Roald Dahl, adapted by David Wood
Birmingham Stage Company
Wyvern Theatre, Swindon, and touring
(2010)

George's Marvellous Medicine production photo

The Birmingham Stage Company is one of the leading producers of theatre for children. They have embraced Roald Dahl's stories, having previously toured The Witches and James and the Giant Peach, in their own inimitable style.

At The Wyvern in Swindon they presented George's Marvellous Medicine and it was a marvellously exuberant production. Jacqueline Trousdale's colourful set was a joy, a ramshackle farmhouse on several levels with all the noise of the farmyard animals underscoring the action in Tom Lishman's vibrant sound design.

Clark Devlin perfectly captured the boyish enthusiasm of our hero George who is on holiday spending time reading his book about wizards and spells as well as helping round the farm as times are difficult.

But this idyllic bliss is soon shattered with the arrival of the terrifying Grandma. Erika Poole is the grumpiest, most demanding and exasperating of Grandmas. On being asked by George's homely mum (Alison Fitzjohn) whether she would like a drink she demands gin. This is not going to be a comfortable stay.

George is constantly at the beck a call of his Grandma's irritating bell summoning him to do her bidding and give her her medicine which is not making her any better. She is a horrid old hag.

He decides to make a magical medicine using a large pot to mix in the most unusual ingredients including lipstick, toilet cleaner and even paint from the garden shed. The audience all help by shouting out, "in it goes" in true panto style. All great fun.

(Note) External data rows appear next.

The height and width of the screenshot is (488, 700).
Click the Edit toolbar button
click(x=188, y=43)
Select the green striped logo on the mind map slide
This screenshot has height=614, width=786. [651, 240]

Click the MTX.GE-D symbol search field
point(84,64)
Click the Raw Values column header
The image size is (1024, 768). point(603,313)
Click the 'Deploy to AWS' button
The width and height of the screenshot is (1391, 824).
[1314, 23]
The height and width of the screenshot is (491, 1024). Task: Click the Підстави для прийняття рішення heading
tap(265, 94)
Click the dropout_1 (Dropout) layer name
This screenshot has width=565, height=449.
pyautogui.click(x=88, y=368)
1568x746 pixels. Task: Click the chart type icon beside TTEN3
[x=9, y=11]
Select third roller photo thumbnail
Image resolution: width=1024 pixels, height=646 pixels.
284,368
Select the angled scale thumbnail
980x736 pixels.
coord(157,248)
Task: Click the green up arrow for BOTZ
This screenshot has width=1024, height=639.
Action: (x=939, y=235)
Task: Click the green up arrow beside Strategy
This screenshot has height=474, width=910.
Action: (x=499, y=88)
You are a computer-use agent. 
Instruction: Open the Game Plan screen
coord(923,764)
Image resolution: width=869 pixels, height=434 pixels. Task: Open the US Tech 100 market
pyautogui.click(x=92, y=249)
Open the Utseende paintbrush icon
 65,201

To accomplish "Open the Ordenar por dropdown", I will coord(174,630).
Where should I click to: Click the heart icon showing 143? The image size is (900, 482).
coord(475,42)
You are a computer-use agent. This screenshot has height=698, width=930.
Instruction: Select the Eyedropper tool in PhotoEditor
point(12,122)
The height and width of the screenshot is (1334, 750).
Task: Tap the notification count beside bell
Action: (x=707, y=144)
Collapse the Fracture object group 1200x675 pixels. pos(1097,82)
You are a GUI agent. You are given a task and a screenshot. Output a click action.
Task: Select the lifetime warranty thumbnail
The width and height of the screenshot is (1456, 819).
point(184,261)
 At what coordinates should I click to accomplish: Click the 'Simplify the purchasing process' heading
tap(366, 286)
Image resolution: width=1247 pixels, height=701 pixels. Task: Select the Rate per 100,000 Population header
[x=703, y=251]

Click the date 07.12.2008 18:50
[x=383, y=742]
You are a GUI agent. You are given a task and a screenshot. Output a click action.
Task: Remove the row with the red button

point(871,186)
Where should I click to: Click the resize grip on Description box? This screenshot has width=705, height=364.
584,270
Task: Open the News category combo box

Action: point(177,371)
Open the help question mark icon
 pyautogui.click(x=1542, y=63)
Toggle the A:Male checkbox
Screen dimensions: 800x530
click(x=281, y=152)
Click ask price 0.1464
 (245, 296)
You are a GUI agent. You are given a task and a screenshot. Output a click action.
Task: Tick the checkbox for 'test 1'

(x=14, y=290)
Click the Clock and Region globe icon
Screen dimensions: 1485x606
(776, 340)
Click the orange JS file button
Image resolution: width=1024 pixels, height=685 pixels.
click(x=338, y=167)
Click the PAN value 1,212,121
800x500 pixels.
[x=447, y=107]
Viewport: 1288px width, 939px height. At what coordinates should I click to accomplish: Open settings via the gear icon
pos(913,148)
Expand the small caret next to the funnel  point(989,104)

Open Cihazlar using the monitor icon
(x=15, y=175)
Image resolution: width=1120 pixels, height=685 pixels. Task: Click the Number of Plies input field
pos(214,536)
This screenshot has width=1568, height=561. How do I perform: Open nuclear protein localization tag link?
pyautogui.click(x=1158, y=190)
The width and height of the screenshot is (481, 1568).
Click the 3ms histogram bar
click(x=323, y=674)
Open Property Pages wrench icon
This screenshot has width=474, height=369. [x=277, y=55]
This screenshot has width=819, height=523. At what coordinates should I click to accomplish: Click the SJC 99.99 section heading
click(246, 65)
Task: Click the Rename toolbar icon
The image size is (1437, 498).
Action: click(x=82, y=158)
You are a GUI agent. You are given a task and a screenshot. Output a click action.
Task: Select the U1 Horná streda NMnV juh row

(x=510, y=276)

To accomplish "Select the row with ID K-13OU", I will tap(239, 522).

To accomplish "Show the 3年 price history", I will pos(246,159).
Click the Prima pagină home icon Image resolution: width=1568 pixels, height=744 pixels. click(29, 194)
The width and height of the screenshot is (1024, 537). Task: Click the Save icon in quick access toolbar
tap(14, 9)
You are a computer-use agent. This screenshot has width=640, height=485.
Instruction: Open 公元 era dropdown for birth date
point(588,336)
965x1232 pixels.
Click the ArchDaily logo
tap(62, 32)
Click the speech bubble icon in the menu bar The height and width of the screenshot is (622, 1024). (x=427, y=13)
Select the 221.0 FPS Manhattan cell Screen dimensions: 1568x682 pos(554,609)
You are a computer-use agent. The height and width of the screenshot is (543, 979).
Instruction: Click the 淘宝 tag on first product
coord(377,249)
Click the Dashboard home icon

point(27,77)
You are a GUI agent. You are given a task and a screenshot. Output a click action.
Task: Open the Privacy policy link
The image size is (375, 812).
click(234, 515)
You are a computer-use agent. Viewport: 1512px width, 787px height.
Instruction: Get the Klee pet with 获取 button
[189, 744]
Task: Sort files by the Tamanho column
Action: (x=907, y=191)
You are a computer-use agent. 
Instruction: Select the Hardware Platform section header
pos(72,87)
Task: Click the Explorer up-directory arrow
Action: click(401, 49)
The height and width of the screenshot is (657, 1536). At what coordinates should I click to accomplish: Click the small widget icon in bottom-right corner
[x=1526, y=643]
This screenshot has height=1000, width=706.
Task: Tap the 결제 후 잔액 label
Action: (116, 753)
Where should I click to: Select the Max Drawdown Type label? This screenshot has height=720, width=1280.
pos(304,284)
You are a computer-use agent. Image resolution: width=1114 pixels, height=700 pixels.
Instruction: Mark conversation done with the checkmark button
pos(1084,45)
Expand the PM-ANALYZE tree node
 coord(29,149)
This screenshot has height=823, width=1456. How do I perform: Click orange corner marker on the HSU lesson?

The potion makes matters worse and Grandma grows and grows until she crashes through the roof. The whole family are astounded. Dad (Richard Mullans) sees the potential in feeding the medicine to the animals who grow in size and the giant chicken (Jason O'Brien) lays huge eggs which George's hardworking dad sees as the future of the family's fortune and solving the world's food problems.

Having used up all the medicine they need to recreate it - another cue for audience participation. But this new batch has the reverse effect and it shrinks the animals and grandma!

Roman Stefanski's loveable puppets from pigs to chickens were a delight and director Phil Clark kept the whole play whizzing along at a cracking pace.

George's Marvellous Medicine is wonderful fun for all the family and the audience adored it, but we were also warned "not to try this at home". Sound advice!